Vi sono poi diverse teorie sulla verità che possono essere così sintetizzate: a) quella corrispondentista, che lega strettamente la verità con la realtà; b) quella coerentista, caratterizzata da una sorta di omogeneità autosimilare all’interno di una serie di affermazioni; c) quella del consenso, connotata dalla coincidenza di opinioni su un dato; d) quella pragmatista, tipica di un pensiero utilitarista, come quello anglosassone, per cui è più vero ciò che serve di più; e) quella costruttivista, sociologica e politica, in qualche modo utilitarista anch’essa.
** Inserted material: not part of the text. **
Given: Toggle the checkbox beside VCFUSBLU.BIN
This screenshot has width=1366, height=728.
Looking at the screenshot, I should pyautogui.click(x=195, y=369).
Autori contemporanei come  Rorty e Tarski sostengono che a volte il discorso su certe cose è ridondante e si potrebbe semplificare molto. Un esempio: non occorre dire che “la neve bianca è vera“, poiché basta dire che “la neve è bianca“, in quanto proposizione implicitamente capax veritatis, cioè veritiera, ok no? E io aggiungo: perché aver bisogno di dire “assolutamente sì, assolutamente no“? Che cosa aggiunge all’affermazione e alla negazione l’avverbio modale? Non è che il “sì” e il “no” non siano di per sé già chiari e chiarificatori? E dunque perché sprecare fiato ed energie con avverbi inutili? La verità a volte è semplice.

E a volte è terribilmente complessa e quindi non direttamente afferrabile, come nel caso delle cose relative alla trascendenza, al divino, all’immortalità dell’anima, alla vita eterna, al rapporto della verità stessa con l’eternità.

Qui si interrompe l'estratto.